I would like to display the correct package name when creating a new class, using TM_FILEPATH and TM_FILENAME.
When printing TM_FILEPATH variable, I get something like this:
/Users/caubry/d/[...]/src/com/[...]/folder/MyClass.as
I would like to transform this output, so I could get something like:
com.[...].folder
This includes:
Removing anything before /com/[...]/folder/MyClass.as;
Removing the TM_FILENAME, with its extension; in this example MyClass.as;
And finally finding all the slashes and replacing them by dots.
So far, this is what I've got:
${1:${TM_FILEPATH/.+(?:src\/)(.+)\.\w+/\l$1/}}
and this displays:
com/[...]/folder/MyClass
I do understand how to replace splashes with dots, such as:
${1:${TM_FILEPATH/\//./g/}}
However, I'm having difficulties to add this logic to the previous one, as well as removing the TM_FILENAME at the end of the logic.

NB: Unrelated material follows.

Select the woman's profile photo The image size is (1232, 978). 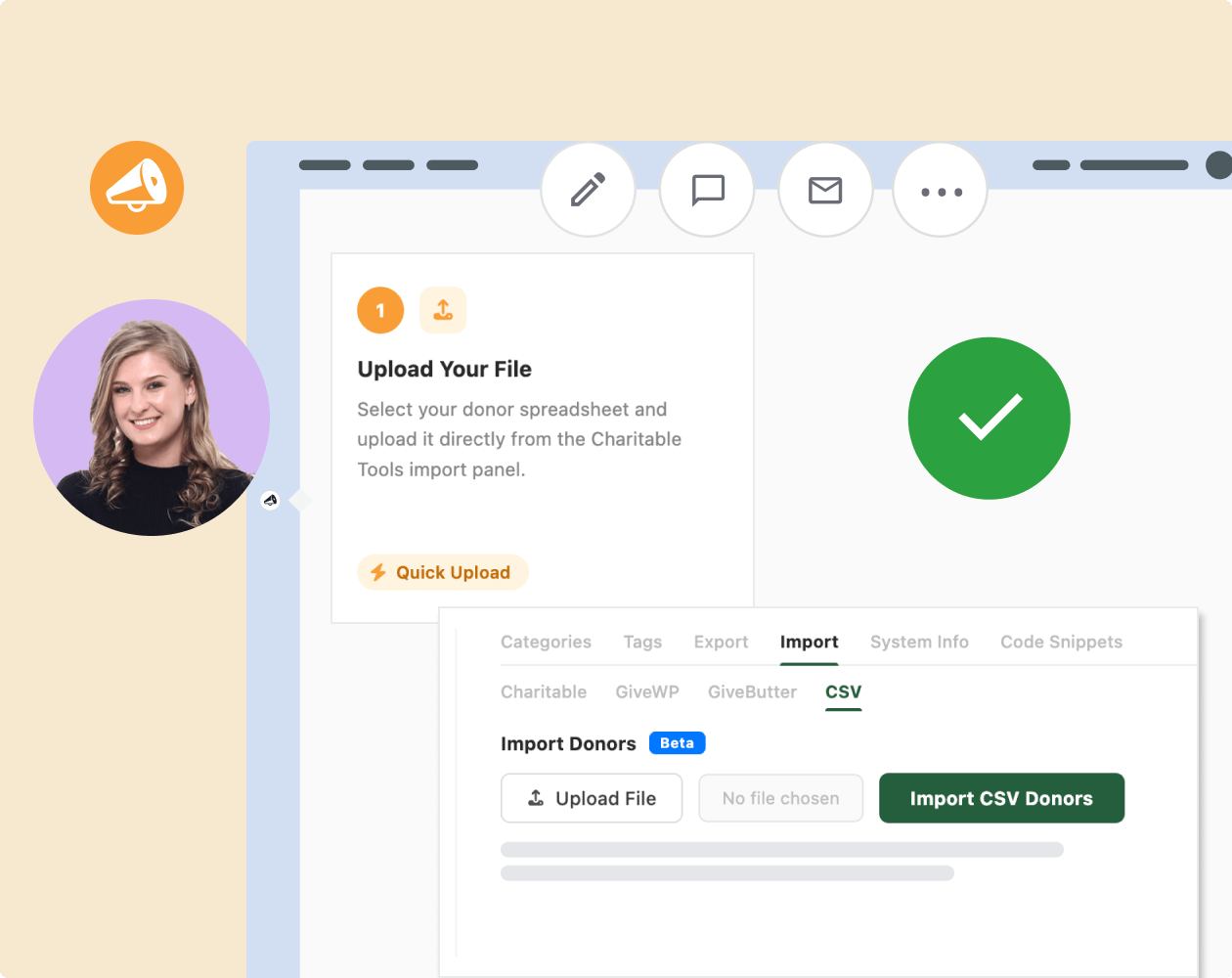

I'm really inexperienced with Regex, thanks in advance.
:]
EDIT: [...] indicates variable number of folders.

We can do this in a single replacement with some trickery. What we'll do is, we put a few different cases into our pattern and do a different replacement for each of them. The trick to accomplish this is that the replacement string must contain no literal characters, but consist entirely of "backreferences". In that case, those groups that didn't participate in the match (because they were part of a different case) will simply be written back as an empty string and not contribute to the replacement. Let's get started.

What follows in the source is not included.